→ **EXERCISE AIM**
Transcribe every line of the records below verbatim. Omit the pictures from your output.
━━━━━ DATASET ENTRIES ━━━━━
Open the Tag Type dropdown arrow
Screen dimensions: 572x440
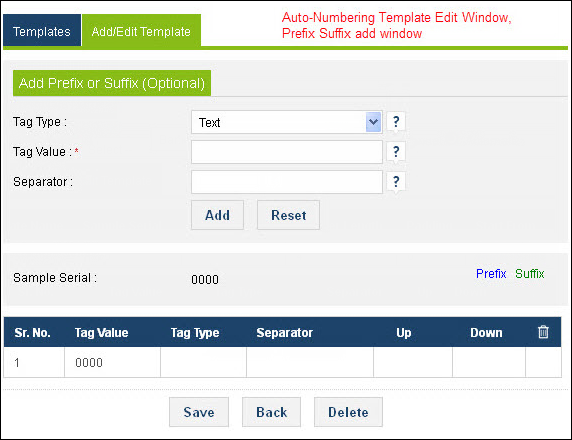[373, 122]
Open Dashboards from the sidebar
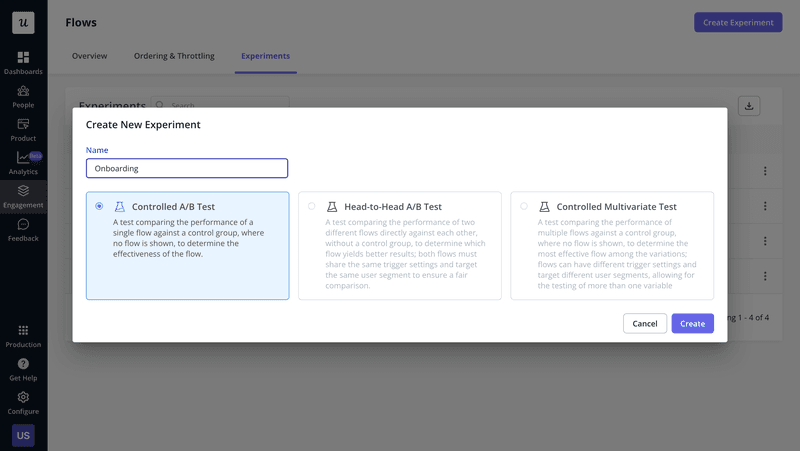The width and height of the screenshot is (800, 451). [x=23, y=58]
━━━━━
→ **RESULT BELOW**
Open the Tag Type dropdown arrow
Screen dimensions: 572x440
[373, 122]
Open Dashboards from the sidebar
The width and height of the screenshot is (800, 451). [x=23, y=58]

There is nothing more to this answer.